Edit to show all permutations of these features (well, I can't show every alternate delimiter, they're infinite):

// "Cooked" literal
print("C:\\AUTOEXEC.BAT")
// Raw literal
print('C:\AUTOEXEC.BAT')

// Alternate "cooked" literal
print(`"print("C:\\\\AUTOEXEC.BAT")"`)
// Alternate raw literal
print(`'print('C:\AUTOEXEC.BAT')'`)

// Alternate (2) "cooked" literal
print(``"print(`"print("C:\\\\\\\\AUTOEXEC.BAT")"`)"``)
// Alternate (2) raw literal
print(``'print(`'print('C:\AUTOEXEC.BAT')'`)'``)
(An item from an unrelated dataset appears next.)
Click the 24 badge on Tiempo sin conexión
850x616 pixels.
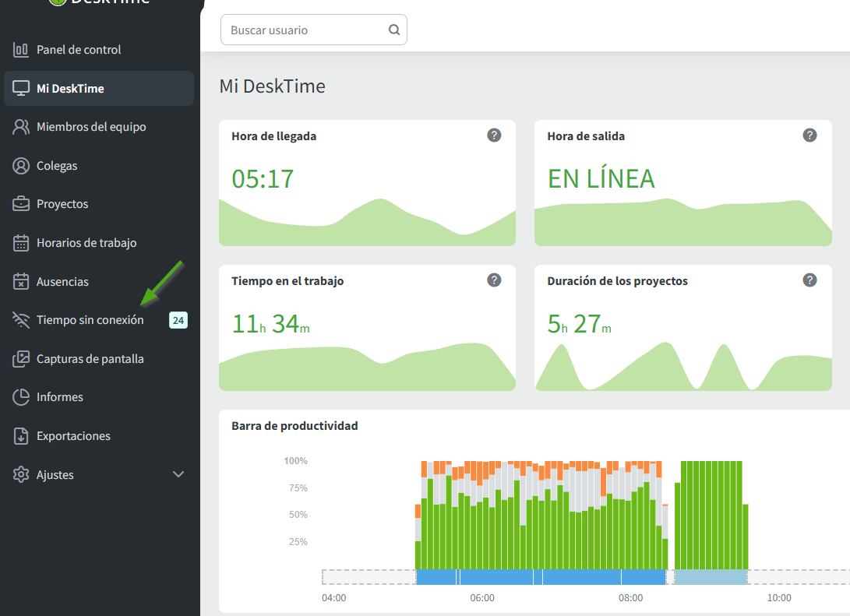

// Alternate 3+ omitted to prevent running out of memory and/or author lifespan

// "Cooked" multiline literal
print("""
        print("C:\\\\AUTOEXEC.BAT")
        print('C:\\AUTOEXEC.BAT')
        print(`"print("C:\\\\\\\\AUTOEXEC.BAT")"`)
        print(`'print('C:\\AUTOEXEC.BAT')'`)
        """)
// Raw multiline literal:
print('''
        print("C:\\AUTOEXEC.BAT")
        print('C:\AUTOEXEC.BAT')
        print(`"print("C:\\\\AUTOEXEC.BAT")"`)
        print(`'print('C:\AUTOEXEC.BAT')'`)
        ''')

// Alternate "cooked" multiline literal
print(`"""
         print("""
                print("C:\\\\\\\\AUTOEXEC.BAT")
                print('C:\\\\AUTOEXEC.BAT')
                print(`"print("C:\\\\\\\\\\\\\\\\AUTOEXEC.BAT")"`)
                print(`'print('C:\\\\AUTOEXEC.BAT')'`)
                """)
        """`)
// Alternate raw multiline string literal:
print(`'''
         print('''
                print("C:\\AUTOEXEC.BAT")
                print('C:\AUTOEXEC.BAT')
                print(`"print("C:\\\\AUTOEXEC.BAT")"`)
                print(`'print('C:\AUTOEXEC.BAT')'`)
                ''')
        '''`)

// Alternate (2) "cooked" multiline literal
print(``"""
          print(`"""
                  print("""
                         print("C:\\\\\\\\\\\\\\\\AUTOEXEC.BAT")
                         print('C:\\\\\\\\AUTOEXEC.BAT')
                         print(`"print("C:\\\\\\\\\\\\\\\\\\\\\\\\\\\\\\\\AUTOEXEC.BAT")"`)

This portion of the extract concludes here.